Forschungsprojekt zur bakteriellen Translationseinleitung (AG Wilson)
10. März 2026, von Daniel Wilson

Foto: Daniel Wilson
Die Forschungsgruppe von Prof. Dr. Daniel Wilson am Institut für Biochemie und Molekularbiologie an der MIN Fakultät der Universität Hamburg wurde mit einem erheblichen Förderbetrag der Deutschen Forschungsgemeinschaft (DFG) ausgezeichnet. Diese Förderung ermöglicht eine internationale Zusammenarbeit mit Dr. Pohl Milon an der Universidad Peruana de Ciencias Aplicadas (UPC) in Lima, Peru. Das dreijährige Projekt hat das Ziel, die molekularen Mechanismen der Initiation der bakteriellen Proteinbiosynthese umfassend zu erforschen — mit besonderem Fokus auf den Einfluss verschiedener Start-Codons und mRNA-Strukturen, die diesen fundamentalen Prozess regulieren.
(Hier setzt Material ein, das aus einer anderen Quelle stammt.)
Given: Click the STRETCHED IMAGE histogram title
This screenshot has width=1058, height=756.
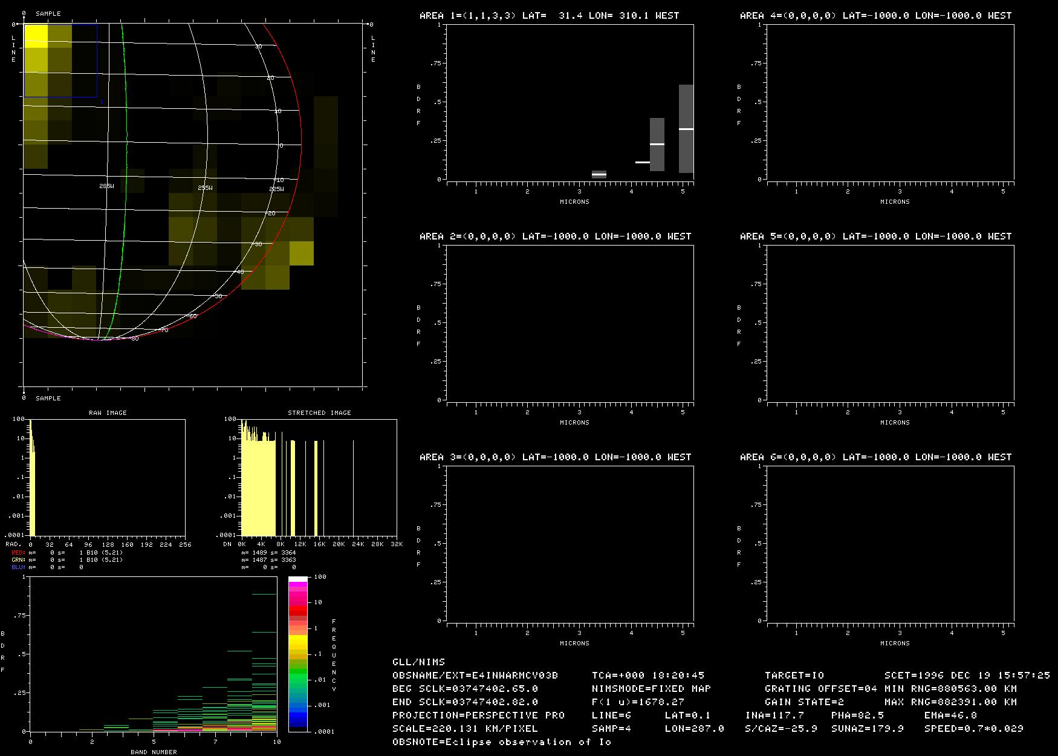Looking at the screenshot, I should pos(319,412).
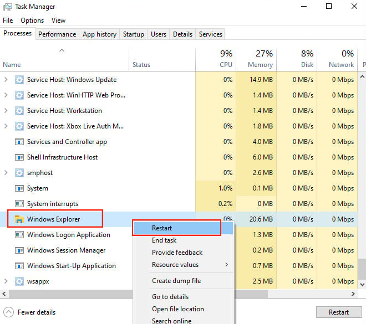Switch to the Performance tab
The width and height of the screenshot is (366, 324).
pos(57,34)
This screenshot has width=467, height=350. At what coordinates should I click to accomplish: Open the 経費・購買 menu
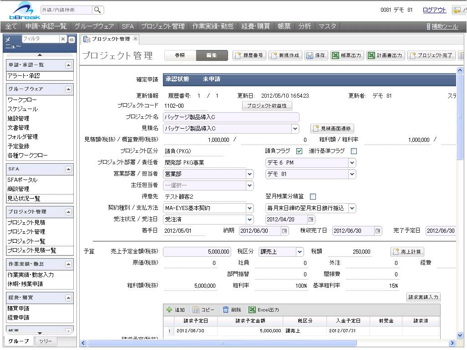click(x=255, y=26)
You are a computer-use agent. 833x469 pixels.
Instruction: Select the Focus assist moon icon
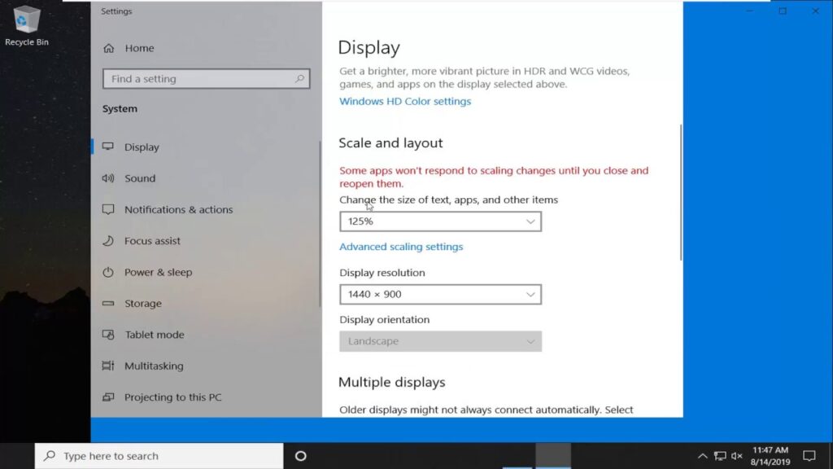108,241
Dieses innovative Vorhaben baut auf einer erfolgreichen vorherigen Zusammenarbeit auf, deren Ergebnisse im vergangenen Jahr in Nature Communications veröffentlicht wurden (12. März 2025; 16(1):2470; doi: 10.1038/s41467-025-57731-8). Diese Studie lieferte hochauflösende cryo-EM-Strukturen (2,0–3,0 Å) von bakteriellen 30S-Initiationskomplexen und zeigte, wie Antibiotika wie Kasugamycin, Edeine und GE81112 innerhalb des Ribosoms binden und bestimmte Schritte der Komplexbildung beeinflussen. Diese strukturellen Einblicke in die Wirkmechanismen der Inhibitoren, sowie die Dynamik der Initiation waren nur dank der exzellenten cryo-EM-Einrichtungen am CSSB Zentrum für Strukturelle Systembiologie in Hamburg möglich, die sowohl die frühere als auch die laufende hochauflösende Strukturforschung ermöglichen.
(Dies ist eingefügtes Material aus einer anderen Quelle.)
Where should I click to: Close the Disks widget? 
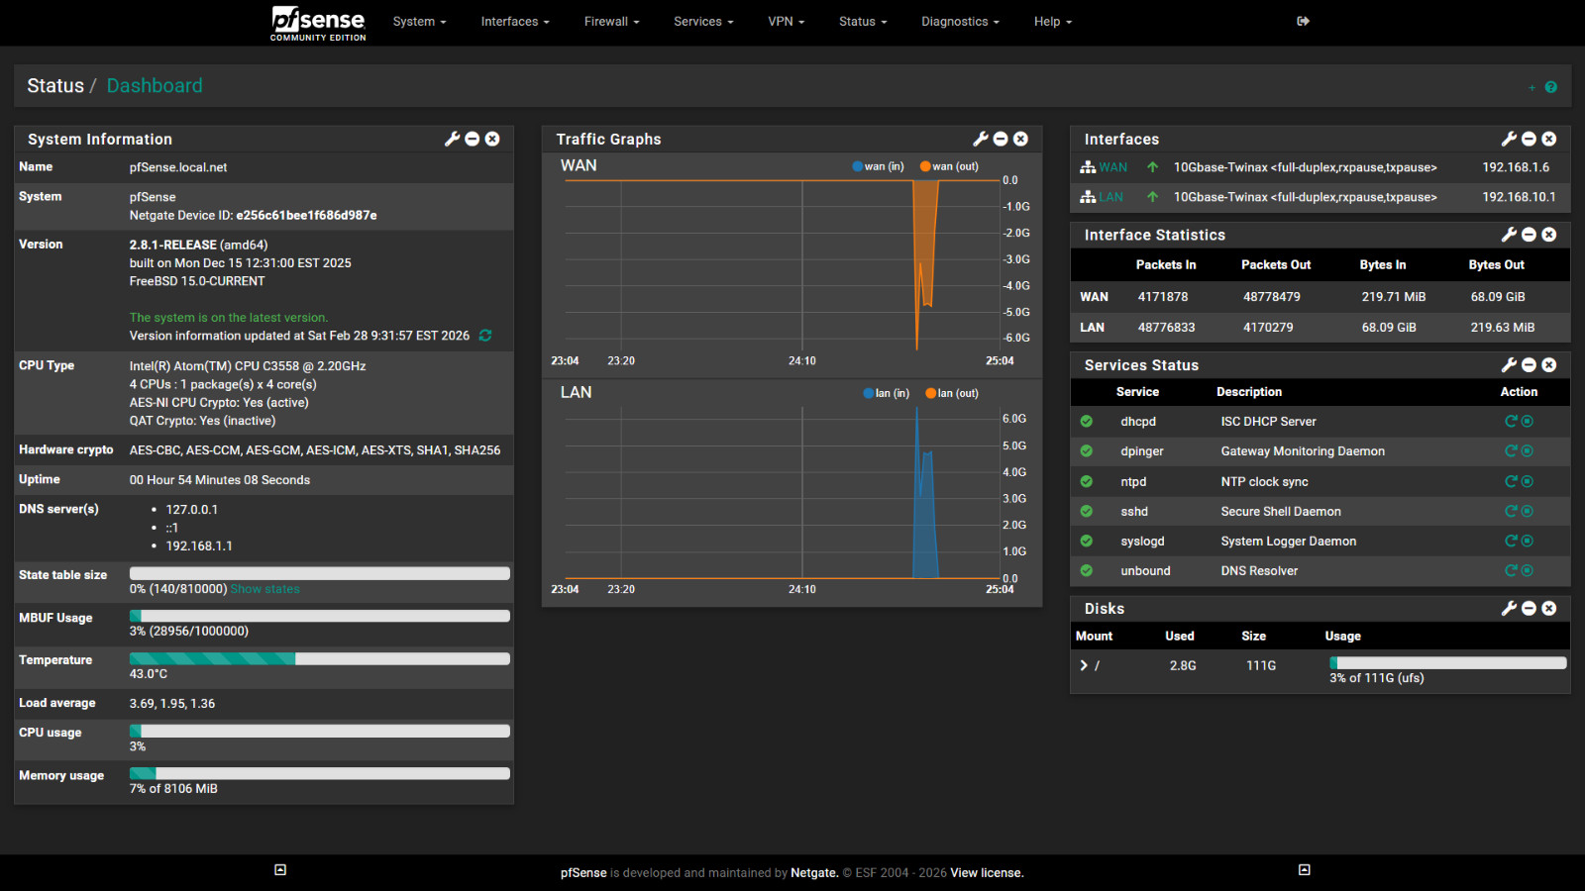coord(1549,609)
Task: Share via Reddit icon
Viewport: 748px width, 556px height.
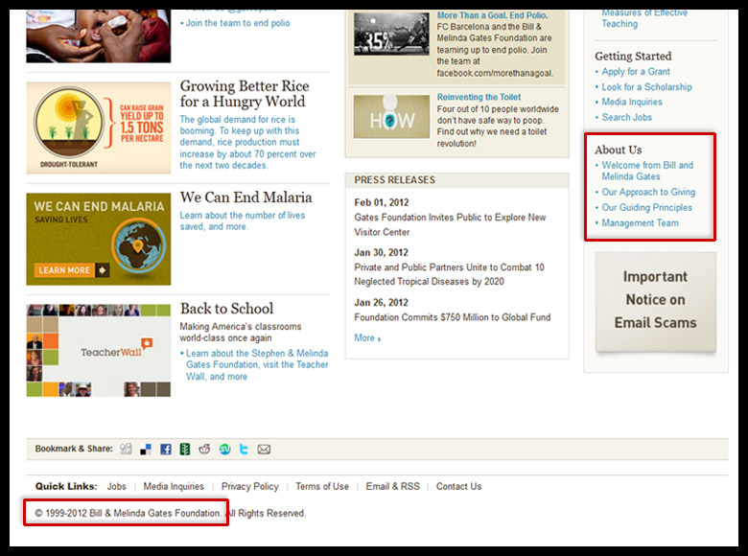Action: pos(205,449)
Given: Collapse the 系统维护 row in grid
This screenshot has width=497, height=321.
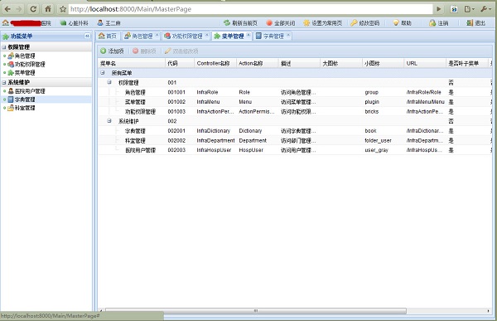Looking at the screenshot, I should click(x=109, y=121).
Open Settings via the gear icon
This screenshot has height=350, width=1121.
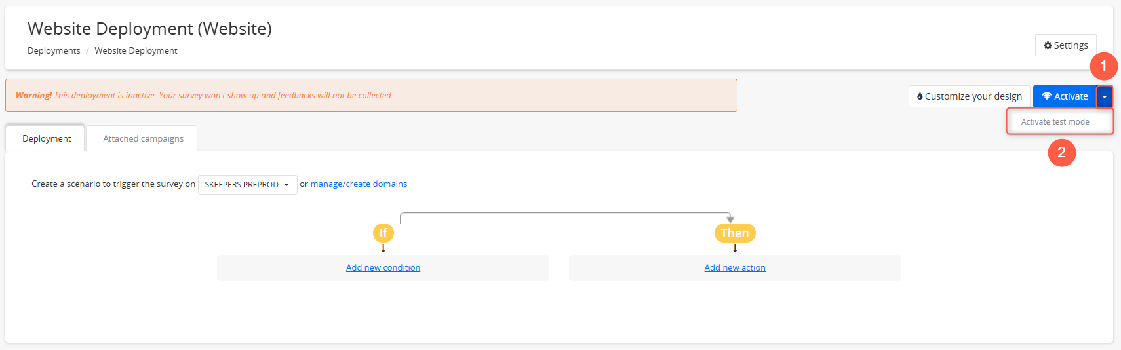click(x=1048, y=45)
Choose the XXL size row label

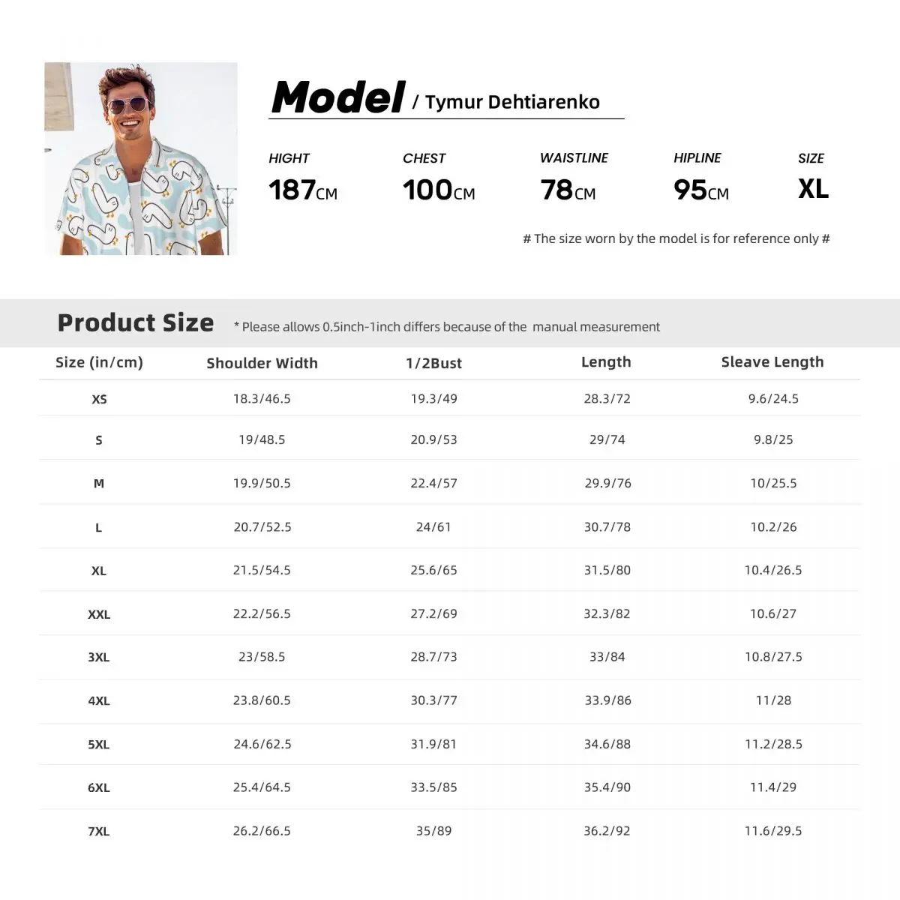click(x=99, y=614)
Das aktuelle Projekt baut auf diesen fundamentalen Arbeiten auf, indem es untersucht, wie die Translationseinleitung bei verschiedenen mRNA-Start-Codons abläuft, einschließlich nicht-kanonischer Codons wie GUG, UUG, CUG und AUU, sowohl in vivo als auch in vitro. Das übergeordnete Ziel ist es, die Parameter zu identifizieren, die die Genauigkeit und Effizienz der Translation steuern, um unser Verständnis der bakteriellen Genregulationsstrategien zu vertiefen. Hochauflösende cryo-EM-Strukturen, kombiniert mit biochemischen Analysen, werden dazu benutzt, die Wechselwirkungen zwischen Ribosomen, mRNA, Initiator-tRNA und assoziierten Faktoren zu entschlüsseln. Die hervorragende cryo-EM-Infrastruktur am CSSB Hamburg war entscheidend für die Erzeugung der detaillierten Strukturen, die sowohl die vorherigen als auch die aktuellen Projekte untermauern.